The Bus Home: We went for a meal near to where the bus was meant to be, we had ice cream for dessert. We waited for the bus which was 10 minutes late, 20 minutes late, 45 minutes late. So we went for more ice cream as time was running out. Finally the bus arrived but the driver wouldn't let us on. (while we waited for an explanation we ran to a cafe to pass the time out of the rain and watched as our bus pulled away and drove off, Ola and I legged it and caught up with it as she was going pretty slow and turned out to be parking somewhere else)When we got on the bus we waited more. It took half an hour to find out that we were waiting for the police to come. Why? While the driver was sleeping in the seats of the bus, two guys broke in, hot wired the bus and started to drive it away, she woke up at the sound of the engine and realised what was going on. The guys didn't know she was there so when she started yelling and throwing everything at hand they scarperred. The police never arrived and we left. The bus crowd were not the happiest while waiting for the police so Christie and I cracked open a bottle of wine and discussed the matters of the worlsd. I'm pretty sure we sorted out every world problem, the wonders of Italian wine!
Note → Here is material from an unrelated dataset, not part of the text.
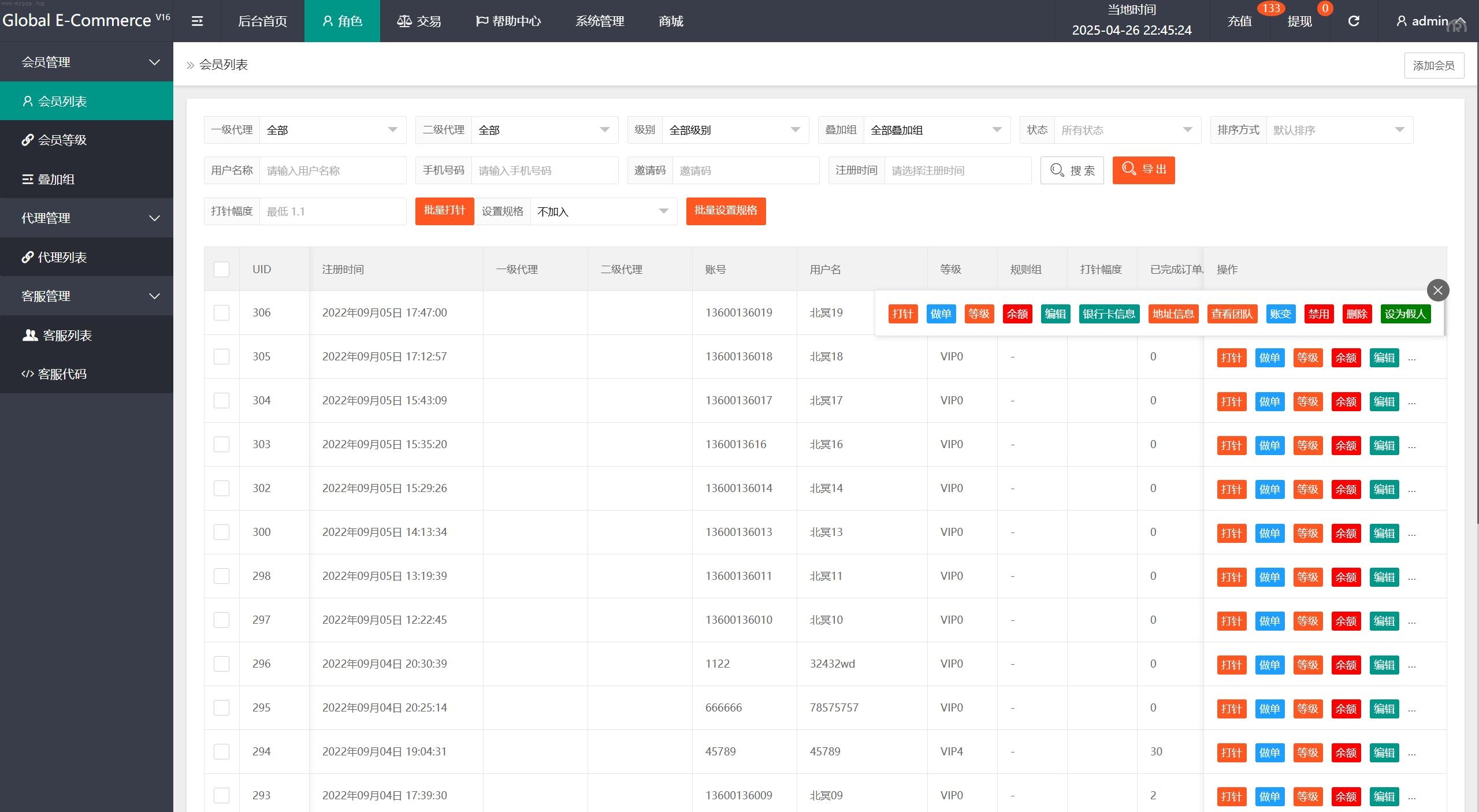Tick the checkbox for UID 306 row
The width and height of the screenshot is (1479, 812).
221,312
I met the driver who was crying in the bathroom at one of our stops along the way. It was a miracle we ever got the bus back as she would normally sleep in the cabin in the under part of the bus, wouldn't have heard the engine and would have woken up wherever those guys were driving. So she was a bit shaky on the road and went pretty slow. So slow she missed the time frame in which you can go down that fancy tunnel in the Alps, meaning we had to take back roads. While the entire bus slept the driver, Ola and me were wide awake. Ola was devising ways of how we'd survive in the snow when/if the bus crashed on the hairpin bends or broke down. Everyone had dressed for the fashionable Milan not the snow. I was preoccupiedwith the wheel below my window, the driver put on the snow wheel things and every 50 metres stopped the bus and had to readjust them. After awhile she started to ignore the wheel which was making unhealthy noises.
The back roads got worse and worse and more and more less like roads but goat trails. Ola fell asleep once we reached Zurich, yeah you must be wondering how we got there...so do we. Jude forgot her insulin so wasn't in the best of form but was fine, Christie my chair buddy kicked, talked, and hugged me in her sleep. The hugging and cuddling I could handle the kicking and speaking in tongues was quite off putting. Finally I passed out due to exhaustion at 7 a.m., we left Milan at 12. I woke up 20 minutes later as Christie had pushed me off my seat. No harm done, she was still fast asleep. I fell asleep again around 8 and slept until Jude shook my foot, I opened my eyes to see a frightened Jude. When I asked why it was because I snarled and growled at her in my sleep when she shook my foot. Served her right.
I got back to my home at 9.45 a.m., 7.5 hours later than I thought and I had left there almost 30 hours ago. My teeth felt like small hamsters, my mascara had become a permanent resident to my face.

What have I learned? Always book in advance, fly first class and leave Milan before you are left there.
Milan is a once in a lifetime thing. You'll only ever want to do it once.